WHAT YOU HAVE TO DO: Each line of the material must be repeated precisely, with the pictures left out.

DATA IN THIS EXERCISE:
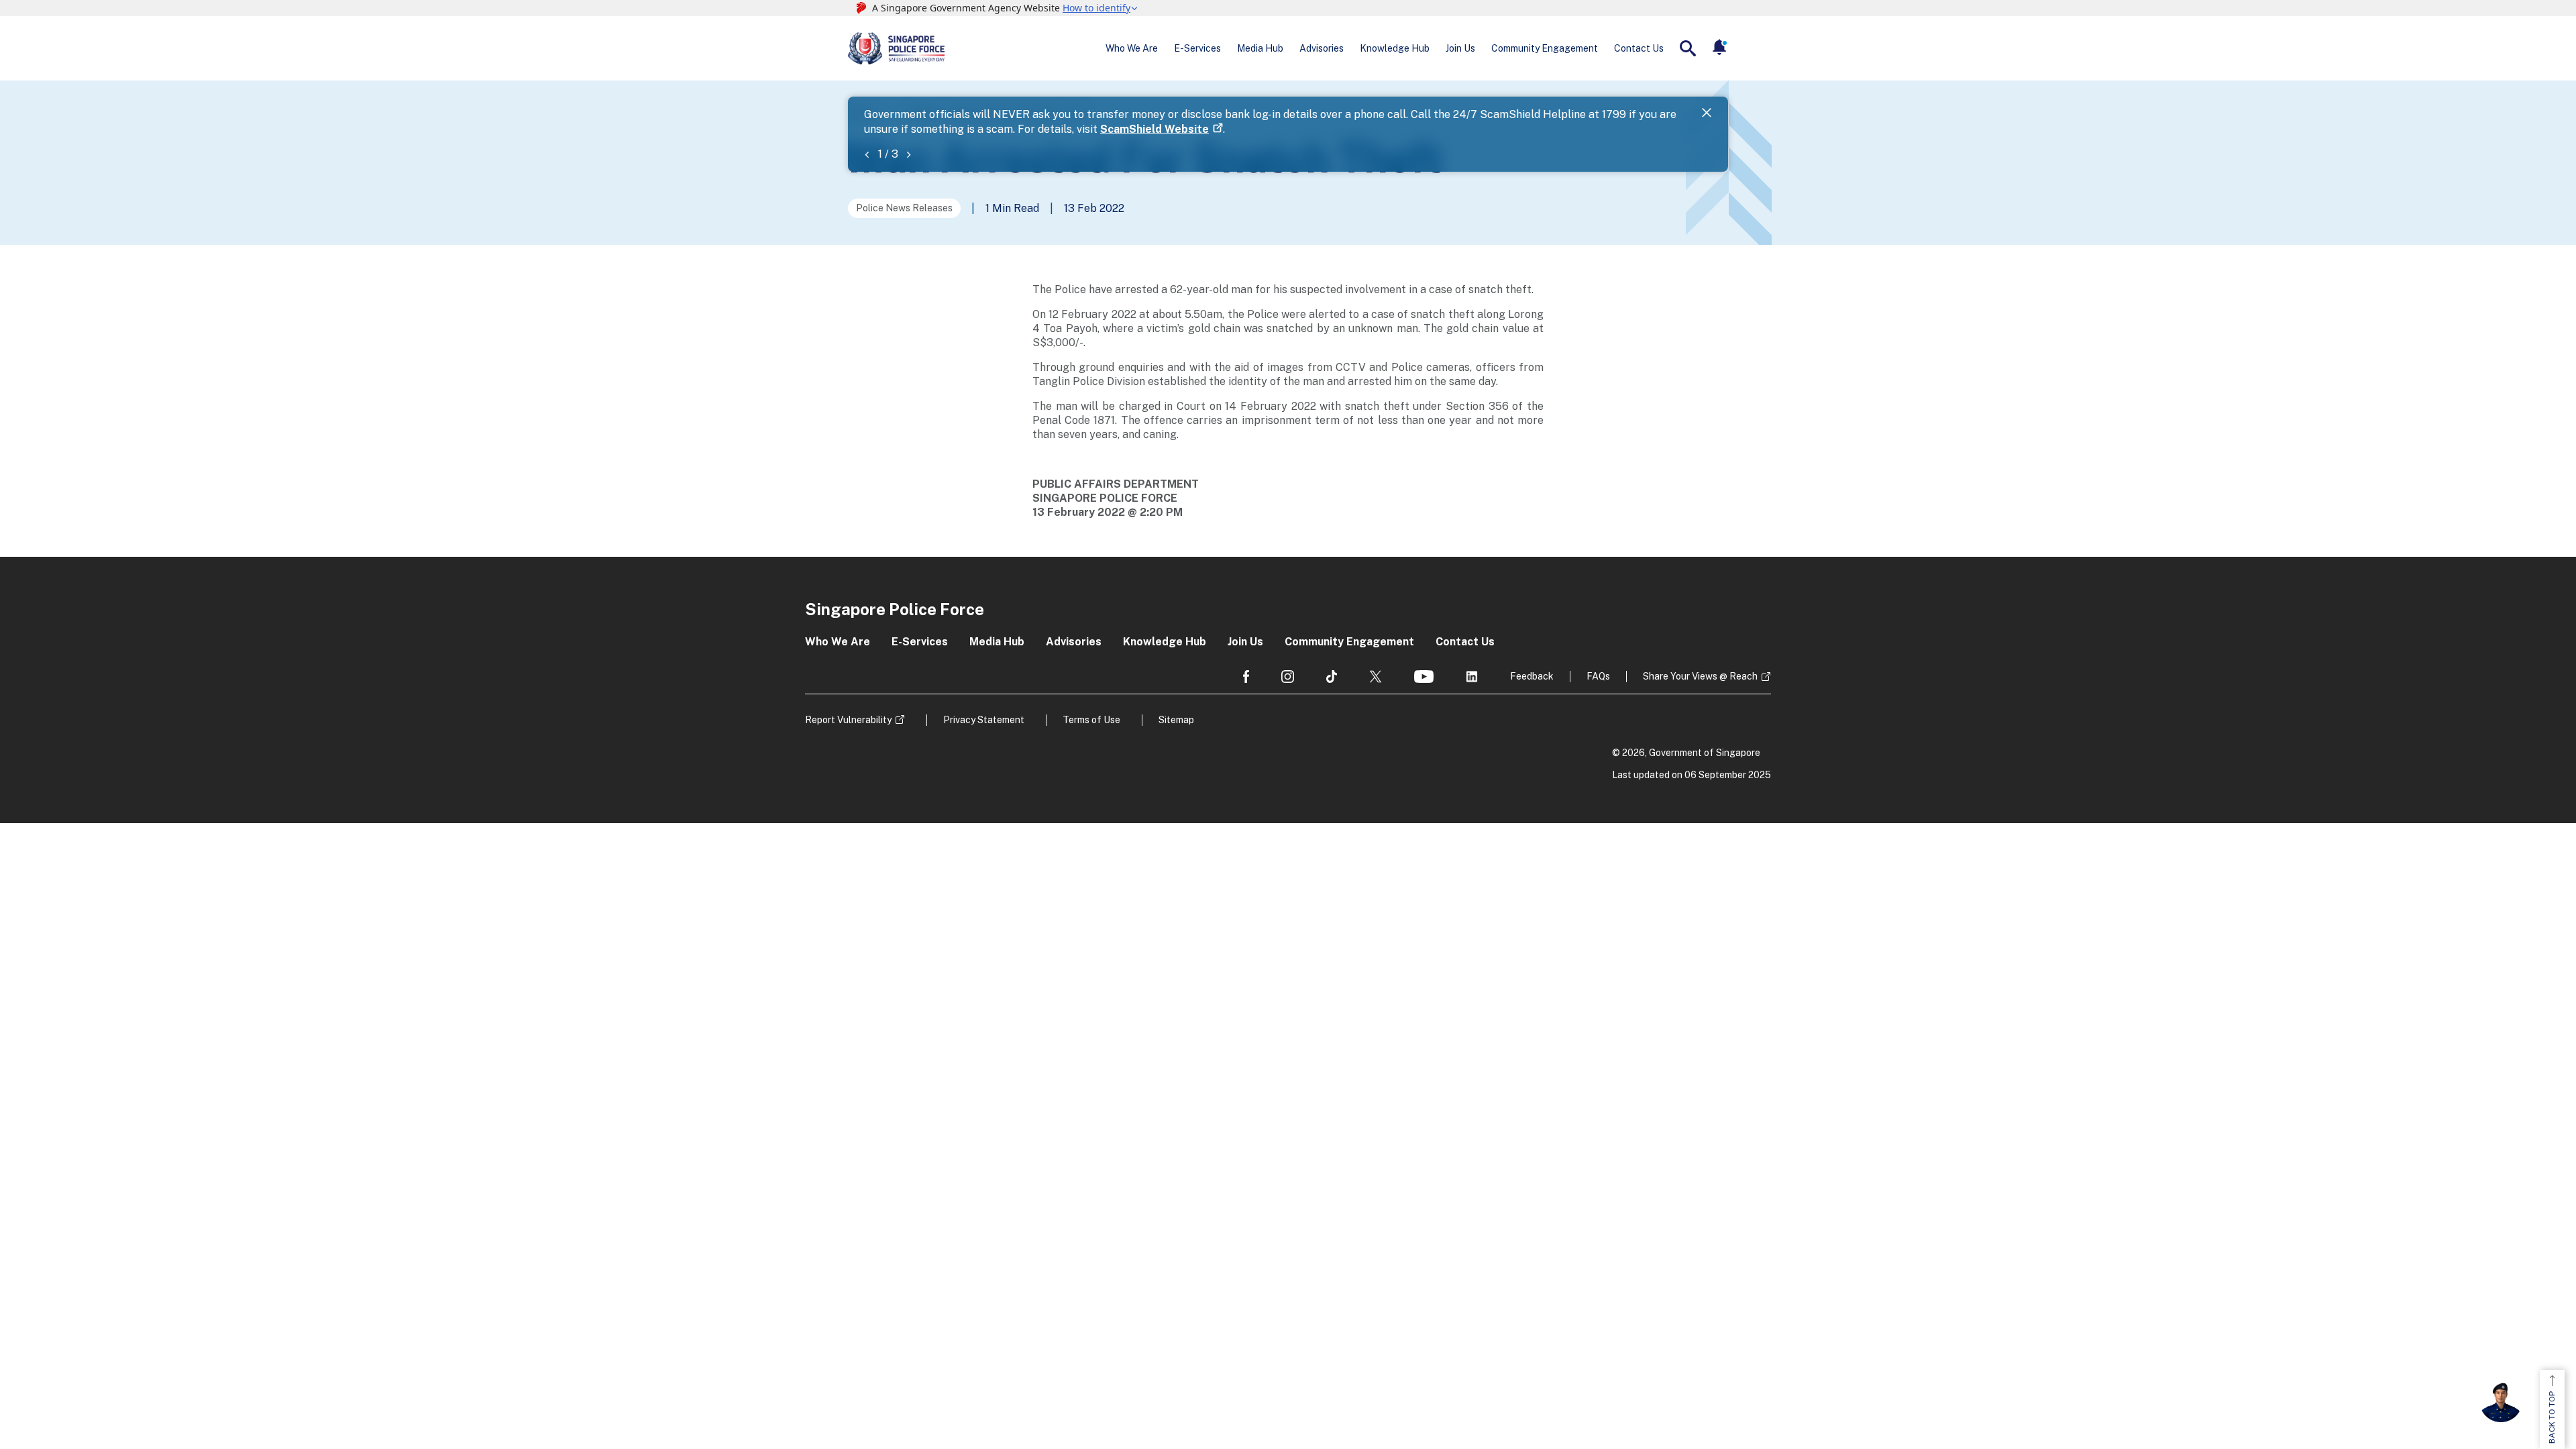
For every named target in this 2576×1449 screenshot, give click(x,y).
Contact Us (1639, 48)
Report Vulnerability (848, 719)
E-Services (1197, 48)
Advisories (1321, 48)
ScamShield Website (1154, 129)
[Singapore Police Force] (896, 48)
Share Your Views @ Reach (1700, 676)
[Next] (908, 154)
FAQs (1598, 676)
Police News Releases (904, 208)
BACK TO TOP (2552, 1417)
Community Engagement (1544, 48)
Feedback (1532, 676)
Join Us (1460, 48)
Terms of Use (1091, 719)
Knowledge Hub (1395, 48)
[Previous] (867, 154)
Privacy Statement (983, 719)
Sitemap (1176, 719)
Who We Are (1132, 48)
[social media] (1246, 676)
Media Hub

WORKED SOLUTION:
For every named target in this 2576×1449 screenshot, give click(x,y).
Contact Us (1639, 48)
Report Vulnerability (848, 719)
E-Services (1197, 48)
Advisories (1321, 48)
ScamShield Website (1154, 129)
[Singapore Police Force] (896, 48)
Share Your Views @ Reach (1700, 676)
[Next] (908, 154)
FAQs (1598, 676)
Police News Releases (904, 208)
BACK TO TOP (2552, 1417)
Community Engagement (1544, 48)
Feedback (1532, 676)
Join Us (1460, 48)
Terms of Use (1091, 719)
Knowledge Hub (1395, 48)
[Previous] (867, 154)
Privacy Statement (983, 719)
Sitemap (1176, 719)
Who We Are (1132, 48)
[social media] (1246, 676)
Media Hub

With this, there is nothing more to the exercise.